Study subjects also had to have one or more of the following problems with insulin therapy: daily dose more than 200 units, more than four injections per day, wide glycemic excursions, and/or intractable hypoglycemia.
All were taught how to count carbohydrates and to use the “bolus wizard” feature of the Medtronic pump, which automatically calculates the premeal bolus dose of insulin based on insulin-to-carb ratios and “correction” adjustments for highs or lows manually entered into the pump’s software.
A single endocrinologist adjusted the patients’ pump settings every 1 to 2 weeks for the first 2 months, after which the patients performed the adjustments themselves but were encouraged to follow up with staff every 2 to 3 months.
At 5 years, the average HbA1c for the group had dropped to 7.7% from an average 8.9% at baseline, a large statistically significant difference (P = 0.0076).
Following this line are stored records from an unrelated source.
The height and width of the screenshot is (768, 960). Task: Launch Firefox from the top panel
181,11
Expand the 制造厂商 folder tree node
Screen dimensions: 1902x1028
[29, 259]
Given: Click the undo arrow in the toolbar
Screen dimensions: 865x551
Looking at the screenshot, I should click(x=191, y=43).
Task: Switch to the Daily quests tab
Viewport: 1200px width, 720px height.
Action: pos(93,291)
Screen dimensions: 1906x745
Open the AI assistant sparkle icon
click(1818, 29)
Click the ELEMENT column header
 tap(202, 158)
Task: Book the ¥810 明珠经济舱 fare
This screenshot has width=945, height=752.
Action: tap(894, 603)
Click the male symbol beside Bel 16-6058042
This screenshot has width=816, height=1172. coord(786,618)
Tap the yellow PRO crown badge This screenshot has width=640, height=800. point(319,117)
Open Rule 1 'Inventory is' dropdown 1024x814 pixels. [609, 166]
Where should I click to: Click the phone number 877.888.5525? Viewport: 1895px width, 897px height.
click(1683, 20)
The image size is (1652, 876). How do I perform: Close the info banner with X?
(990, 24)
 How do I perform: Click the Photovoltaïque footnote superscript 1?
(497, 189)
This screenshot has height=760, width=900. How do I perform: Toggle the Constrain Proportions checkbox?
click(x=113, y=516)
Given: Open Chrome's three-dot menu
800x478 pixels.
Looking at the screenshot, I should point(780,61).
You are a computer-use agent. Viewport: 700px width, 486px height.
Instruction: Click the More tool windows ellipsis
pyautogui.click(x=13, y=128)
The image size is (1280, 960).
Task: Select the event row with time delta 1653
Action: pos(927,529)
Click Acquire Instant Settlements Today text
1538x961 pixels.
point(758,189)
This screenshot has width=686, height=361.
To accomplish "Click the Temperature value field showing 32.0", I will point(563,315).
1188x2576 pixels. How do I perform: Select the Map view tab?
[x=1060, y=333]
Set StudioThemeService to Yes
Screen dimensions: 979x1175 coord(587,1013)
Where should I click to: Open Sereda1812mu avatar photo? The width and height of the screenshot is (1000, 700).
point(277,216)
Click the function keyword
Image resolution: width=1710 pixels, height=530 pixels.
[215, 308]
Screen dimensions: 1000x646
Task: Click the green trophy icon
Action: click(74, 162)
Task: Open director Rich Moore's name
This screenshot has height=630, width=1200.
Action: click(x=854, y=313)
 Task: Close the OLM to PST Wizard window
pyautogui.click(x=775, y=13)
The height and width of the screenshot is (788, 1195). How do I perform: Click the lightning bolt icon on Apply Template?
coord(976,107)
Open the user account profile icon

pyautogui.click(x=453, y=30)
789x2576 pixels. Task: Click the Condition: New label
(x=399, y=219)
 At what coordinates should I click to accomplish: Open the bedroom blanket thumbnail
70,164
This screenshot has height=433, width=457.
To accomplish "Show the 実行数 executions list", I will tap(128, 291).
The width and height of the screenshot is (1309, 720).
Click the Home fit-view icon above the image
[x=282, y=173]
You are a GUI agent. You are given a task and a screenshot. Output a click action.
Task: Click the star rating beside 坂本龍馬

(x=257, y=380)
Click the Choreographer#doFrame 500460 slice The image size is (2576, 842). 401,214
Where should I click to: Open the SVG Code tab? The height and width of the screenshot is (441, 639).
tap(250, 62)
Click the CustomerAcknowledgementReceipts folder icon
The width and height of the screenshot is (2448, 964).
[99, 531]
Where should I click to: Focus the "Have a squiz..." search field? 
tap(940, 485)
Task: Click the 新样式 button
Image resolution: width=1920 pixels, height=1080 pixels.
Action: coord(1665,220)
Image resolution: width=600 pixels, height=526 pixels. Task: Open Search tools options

In one notable case, a patient’s HbA1c dropped from 10.5% to 6.6%. Another patient, the one with the highest HbA1c at 5 years, 9.0%, had also started off with the highest value, 10.8%.
The group gained a small amount of weight, from 235 pounds at baseline to 243 pounds at 5 years. But basal insulin requirements didn’t change much, from 102.5 to 103.3 units, and postmeal glycemic excursions were reduced.
There were minor hypoglycemic episodes in three patients, none requiring hospitalization.
The nine of 13 who answered a patient satisfaction questionnaire scaled at 1 (poor) to 5 (excellent), gave average scores of 4 or higher for questions related to physical health (work and physical activity), social activity, and insulin-pump performance compared with multiple daily injections.
Start Small and Build Up
She acknowledged that the small study size was a limitation but pointed out that “in medical science, when we don’t have a consensus on something we start with small studies and then try to replicate with bigger studies.”
Cost-effectiveness of pumps for type 2 diabetes patients in different healthcare systems still needs to be evaluated, she advised, noting that the pumps themselves cost between $4500 and $6500, not including the disposable supplies that can add thousands more annually.
“We need more studies to support and more experience to back this up so that insurance will [cover] it and more people can take advantage of it,” Dr Singh said.
Dr Eriksson pointed out that if such trials show that use of insulin pumps in type 2 patients allow for a reduction in insulin dose — not shown in this trial, but there was a significant dose reduction in OPT2MISE — the cost equation might turn out to be beneficial.